Input data below:
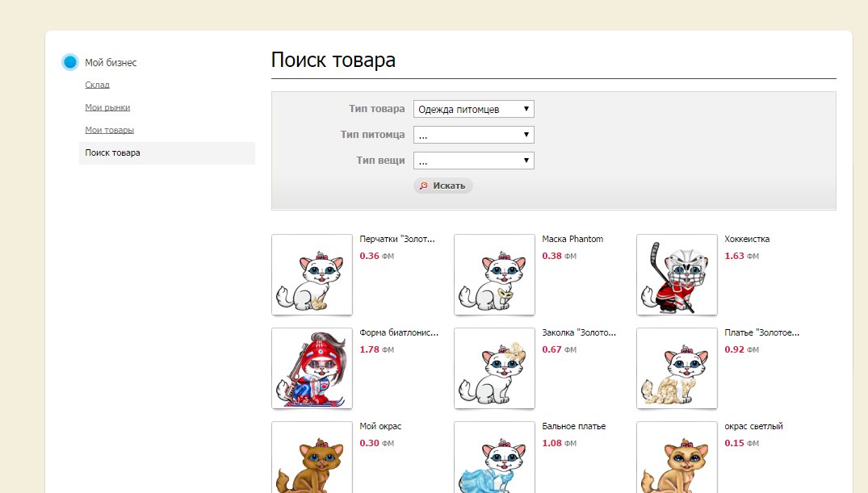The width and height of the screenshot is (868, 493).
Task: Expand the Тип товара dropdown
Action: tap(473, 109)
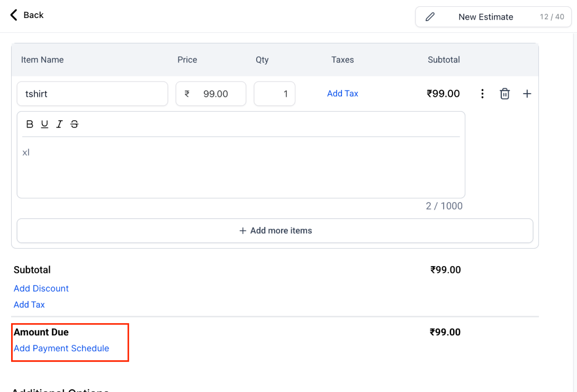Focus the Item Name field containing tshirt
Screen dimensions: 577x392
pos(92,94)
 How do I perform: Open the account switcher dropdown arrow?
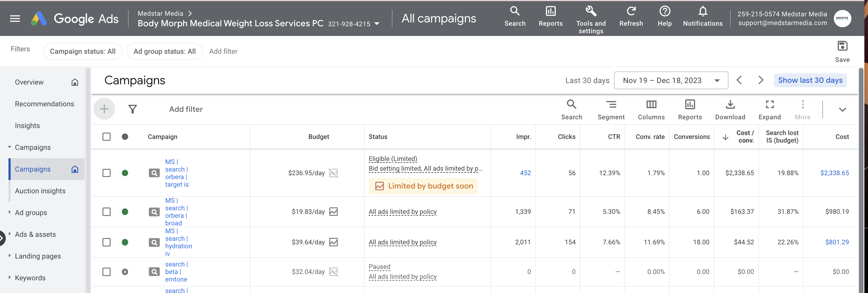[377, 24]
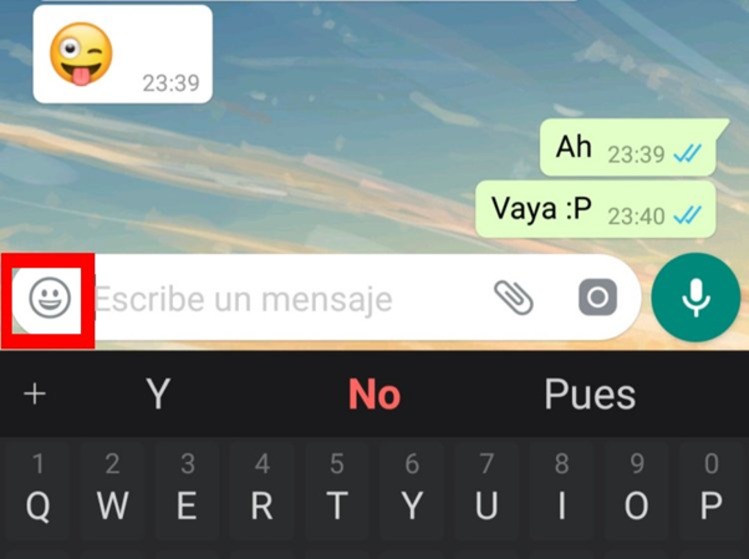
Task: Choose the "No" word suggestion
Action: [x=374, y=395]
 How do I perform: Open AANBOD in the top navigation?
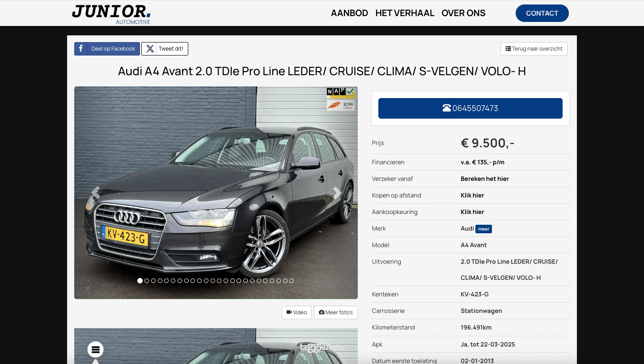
End of Input data.
- What you have to do: From the line with "How do I perform: Open the" to the last line above, restate each line word for word, but skip the pictures.

- Response:
 How do I perform: Open the account switcher dropdown arrow?
[377, 24]
Task: Choose the "No" word suggestion
Action: [x=374, y=395]
 How do I perform: Open AANBOD in the top navigation?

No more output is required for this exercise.